── Source data ──

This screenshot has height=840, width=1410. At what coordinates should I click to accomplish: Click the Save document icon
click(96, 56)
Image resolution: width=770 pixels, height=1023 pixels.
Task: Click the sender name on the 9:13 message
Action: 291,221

───

◆ **Task requirements**:
In full and exactly as written, repeat the data.

◆ **Response to this exercise**:
This screenshot has height=840, width=1410. At what coordinates should I click to accomplish: Click the Save document icon
click(96, 56)
Image resolution: width=770 pixels, height=1023 pixels.
Task: Click the sender name on the 9:13 message
Action: 291,221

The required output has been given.